Railway station in São Paulo, Brazil

Guaianases is a train station on CPTM Line 11-Coral, located in the limits between Lajeado and Guaianases districts, both in the East Side São Paulo.

==History==
In 1987, Governor-elect Orestes Quércia orders to the São Paulo Metropolitan Company a study about the expansion of Metro East-West Line towards Guaianazes. The study results say that just a line expansion would cause its collapse because of overcrowding, indicating that the ideal solution would be revitalize the railway administrated by CBTU. Contradicting studies, Quércia launched the construction on 14 October of that same year. In that moment, the state of São Paulo was in debt with the Brazilian Development Bank (BNDES), causing the constructions to be put on hold until May 1988, when they were resumed.
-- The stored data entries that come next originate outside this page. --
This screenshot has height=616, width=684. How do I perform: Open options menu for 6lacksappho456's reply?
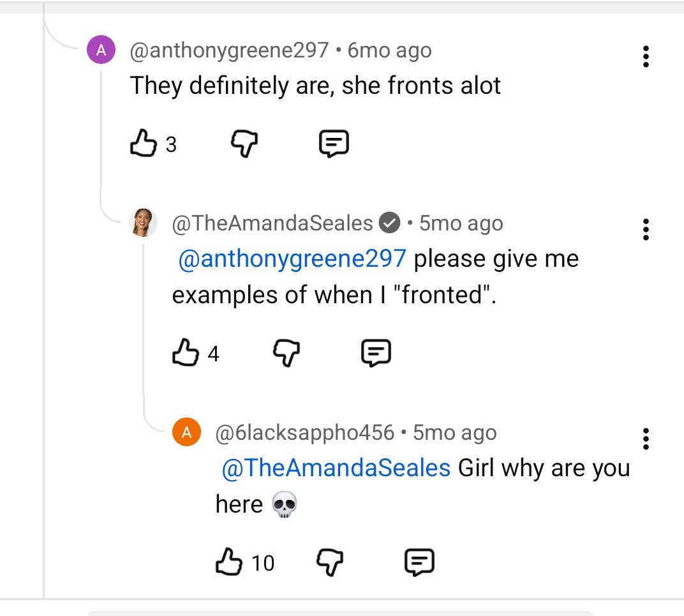(x=646, y=439)
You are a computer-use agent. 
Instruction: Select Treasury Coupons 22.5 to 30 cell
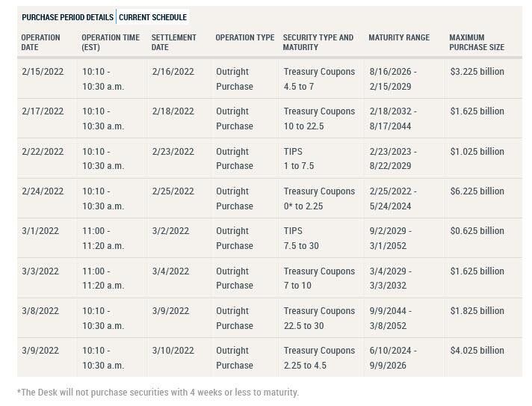[319, 318]
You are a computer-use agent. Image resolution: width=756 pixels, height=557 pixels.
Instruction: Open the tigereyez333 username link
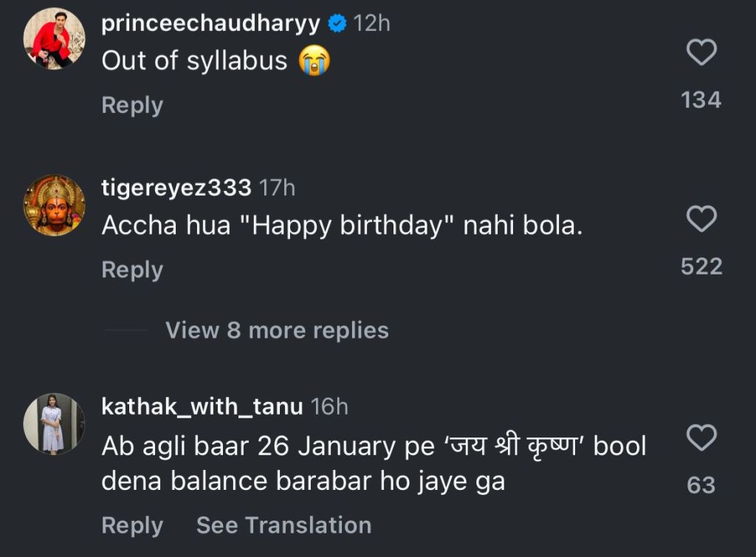tap(176, 188)
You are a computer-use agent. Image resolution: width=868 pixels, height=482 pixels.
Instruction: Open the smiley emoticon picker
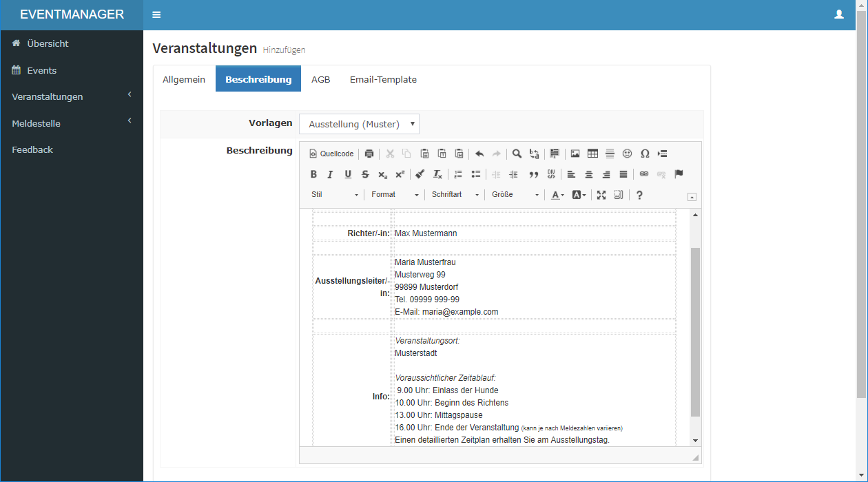[627, 154]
Construction was stopped many times, with the state priorizing the construction of Metro Paulista Branch, until they were completely abandoned in 1992, during Governor Fleury's administration.

In 1995, in Covas administration, construction was resumed by CPTM, which had financial conditions to assume the construction financial with BNDES, being opened on 27 May 2000.

===Project===
Although its modern conception station, Guaianases doesn't have escalators and elevators, getting complaints from the commuters. Between 2012 and 2014, CPTM hired GP Sistran company to make the basic and executive project for the installing of these equipments. Although the Guaianases accessibility project was signed in to PAC Mobilidade, CPTM had their request denied because of the Brazilian economic crisis, so the project was archived for now.